What the exercise asks
Each entry needs to be duplicated exactly.

(Saved entries)
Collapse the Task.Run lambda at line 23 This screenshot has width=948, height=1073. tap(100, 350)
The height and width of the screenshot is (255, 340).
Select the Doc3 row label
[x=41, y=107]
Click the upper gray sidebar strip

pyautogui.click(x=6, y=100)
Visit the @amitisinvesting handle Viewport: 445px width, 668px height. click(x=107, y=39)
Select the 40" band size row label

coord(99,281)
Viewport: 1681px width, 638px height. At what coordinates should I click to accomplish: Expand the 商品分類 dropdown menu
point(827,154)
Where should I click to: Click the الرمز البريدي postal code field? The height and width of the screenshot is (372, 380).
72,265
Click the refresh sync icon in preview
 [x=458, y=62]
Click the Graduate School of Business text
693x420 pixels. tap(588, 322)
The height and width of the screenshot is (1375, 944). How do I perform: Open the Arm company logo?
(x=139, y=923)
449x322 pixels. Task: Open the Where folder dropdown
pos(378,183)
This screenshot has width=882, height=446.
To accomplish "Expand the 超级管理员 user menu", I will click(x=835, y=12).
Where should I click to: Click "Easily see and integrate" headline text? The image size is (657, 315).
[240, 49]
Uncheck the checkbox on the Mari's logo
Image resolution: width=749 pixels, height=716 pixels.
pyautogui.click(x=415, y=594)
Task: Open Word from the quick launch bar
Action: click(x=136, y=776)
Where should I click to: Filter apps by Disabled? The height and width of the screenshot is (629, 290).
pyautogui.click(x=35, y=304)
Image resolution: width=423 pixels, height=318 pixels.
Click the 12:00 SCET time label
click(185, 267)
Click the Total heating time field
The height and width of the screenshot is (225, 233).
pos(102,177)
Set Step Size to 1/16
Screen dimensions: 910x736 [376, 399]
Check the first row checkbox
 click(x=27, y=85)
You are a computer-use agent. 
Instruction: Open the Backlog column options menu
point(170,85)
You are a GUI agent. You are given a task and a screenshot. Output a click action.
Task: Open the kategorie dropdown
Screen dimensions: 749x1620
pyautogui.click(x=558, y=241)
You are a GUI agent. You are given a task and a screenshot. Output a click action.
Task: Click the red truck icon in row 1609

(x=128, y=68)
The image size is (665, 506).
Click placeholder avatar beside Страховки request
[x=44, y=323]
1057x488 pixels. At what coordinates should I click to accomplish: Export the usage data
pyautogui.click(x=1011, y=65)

Exercise solution
Collapse the Task.Run lambda at line 23 This screenshot has width=948, height=1073. tap(100, 350)
The height and width of the screenshot is (255, 340).
Select the Doc3 row label
[x=41, y=107]
Click the upper gray sidebar strip

pyautogui.click(x=6, y=100)
Visit the @amitisinvesting handle Viewport: 445px width, 668px height. click(x=107, y=39)
Select the 40" band size row label

coord(99,281)
Viewport: 1681px width, 638px height. At what coordinates should I click to accomplish: Expand the 商品分類 dropdown menu
point(827,154)
Where should I click to: Click the الرمز البريدي postal code field? The height and width of the screenshot is (372, 380).
72,265
Click the refresh sync icon in preview
 [x=458, y=62]
Click the Graduate School of Business text
693x420 pixels. tap(588, 322)
The height and width of the screenshot is (1375, 944). How do I perform: Open the Arm company logo?
(x=139, y=923)
449x322 pixels. Task: Open the Where folder dropdown
pos(378,183)
This screenshot has width=882, height=446.
To accomplish "Expand the 超级管理员 user menu", I will click(x=835, y=12).
Where should I click to: Click "Easily see and integrate" headline text? The image size is (657, 315).
[240, 49]
Uncheck the checkbox on the Mari's logo
Image resolution: width=749 pixels, height=716 pixels.
pyautogui.click(x=415, y=594)
Task: Open Word from the quick launch bar
Action: click(x=136, y=776)
Where should I click to: Filter apps by Disabled? The height and width of the screenshot is (629, 290).
pyautogui.click(x=35, y=304)
Image resolution: width=423 pixels, height=318 pixels.
Click the 12:00 SCET time label
click(185, 267)
Click the Total heating time field
The height and width of the screenshot is (225, 233).
pos(102,177)
Set Step Size to 1/16
Screen dimensions: 910x736 [376, 399]
Check the first row checkbox
 click(x=27, y=85)
You are a computer-use agent. 
Instruction: Open the Backlog column options menu
point(170,85)
You are a GUI agent. You are given a task and a screenshot. Output a click action.
Task: Open the kategorie dropdown
Screen dimensions: 749x1620
pyautogui.click(x=558, y=241)
You are a GUI agent. You are given a task and a screenshot. Output a click action.
Task: Click the red truck icon in row 1609

(x=128, y=68)
The image size is (665, 506).
Click placeholder avatar beside Страховки request
[x=44, y=323]
1057x488 pixels. At what coordinates should I click to accomplish: Export the usage data
pyautogui.click(x=1011, y=65)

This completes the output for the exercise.